Thursday, June 26, 2008

Orzo or Orzo

I am fascinated with the shapes of pasta right now. I have thought plenty of times (oh, texture-focused child that I was) about tortellini, and how to eat each piece by methodically maneuvering it around in my mouth so that the pinched together arms were directed towards my throat, and the folded over seam holding in the filling was placed exactly over my lower front teeth. This was the best way possible for a small mouth to experience the pleasantly ergonomic dissection of the storebought tortellini.

Imagine the tired parents who are just trying to get the kid to finish her dinner and not be distracted by it. Oh well! The way of a savoring life!

I also loved the feeling of eating Kraft macaroni and cheese, partly because we didn't have it at my house. The other reason was the liquid orange sauce, surrounding and dispensed by delicate inch long lengths of pasta and was mild and swimming with a lightness of being.

For me, spaghetti, fettuccine, and angel hair are perfect on occasion, especially at restaurants when I am spontaneously charmed by something I wouldn't probably make at home. The current intrigue lies in bite sized sculptural forms, and finding and imagining the qualities of the shapes, and the best usage. I have been frequenting an Italian market which has a huge selection of excellent pasta, in usual and unusual forms. I like Orecciette (shaped like "ears" or little bowls), and some wavy almost free-form ones. I have yet to try the tennis racket shaped ones although those tiny cross-hatches look appealing. Mouthfeel can be entertaining, or just contribute an interesting sensory aspect to food. Each shape delivers sauces and other ingredients to your tongue in different ways.
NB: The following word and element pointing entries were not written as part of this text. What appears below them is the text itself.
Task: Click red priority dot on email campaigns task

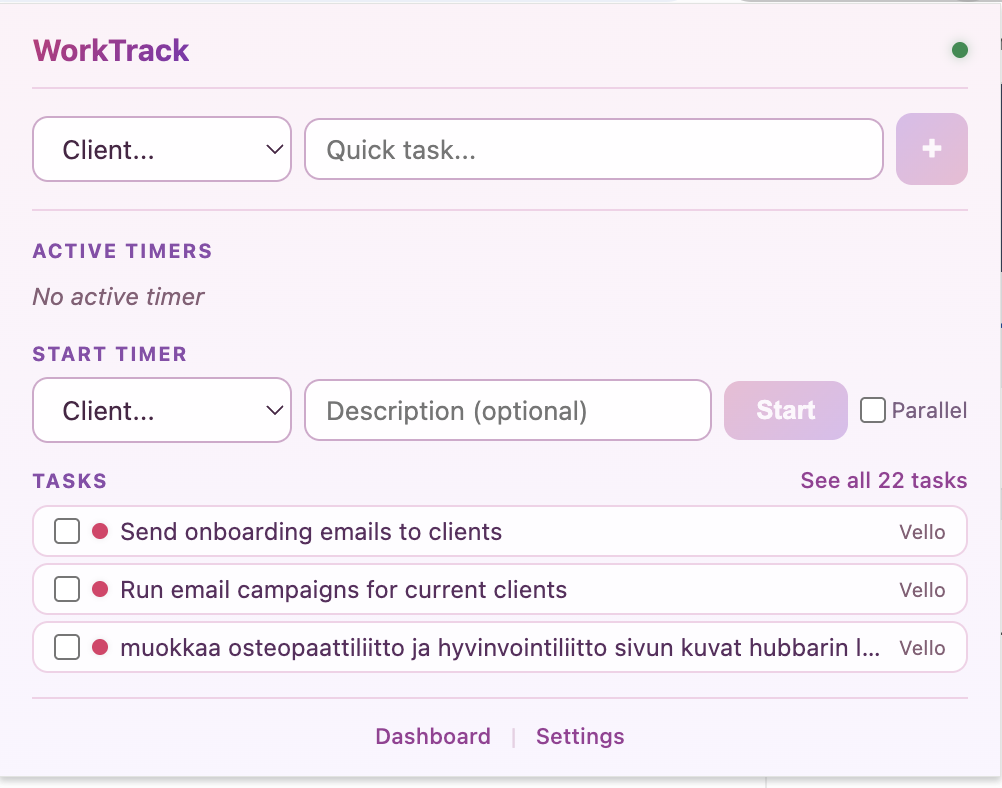Action: pos(100,590)
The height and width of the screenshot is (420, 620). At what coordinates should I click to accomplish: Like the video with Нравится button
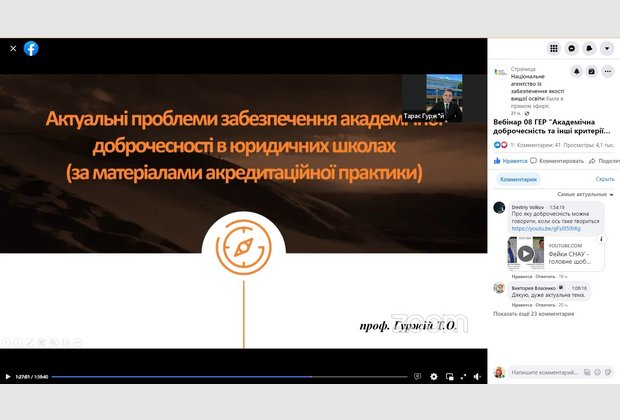click(x=511, y=160)
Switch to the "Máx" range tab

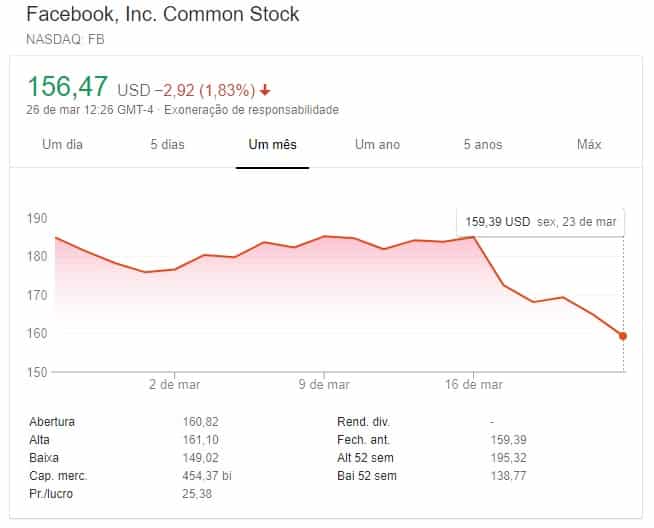click(589, 145)
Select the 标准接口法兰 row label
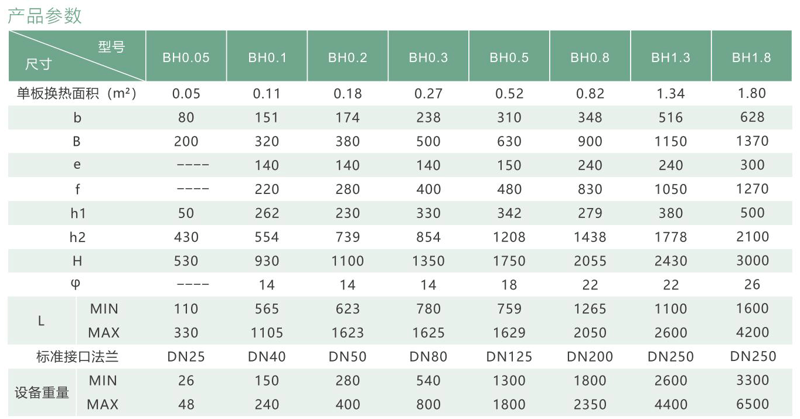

One night I used orzo, a pasta often used in soups. It is shaped like rice but larger and flatter. I used it in two unsoup related ways, just because.

sauteed red onions in olive oil with Indian spices (black pepper, cumin, corriander, cinnamon, chili, turmeric, and additional garam masala mixtures.)
fresh thin sliced scallions
fleur de sel
zest of a lime
a drizzle of honey

This one is best hot. It turned out with a good balance of spicy, salty and sweet.

red onion
tuna fish
kalamata olives
tomatoes, 10 cherry tomatoes
feta, crumbled
basil, chopped

I like this one cold. It is fresh and each bite offers a different combination of flavors.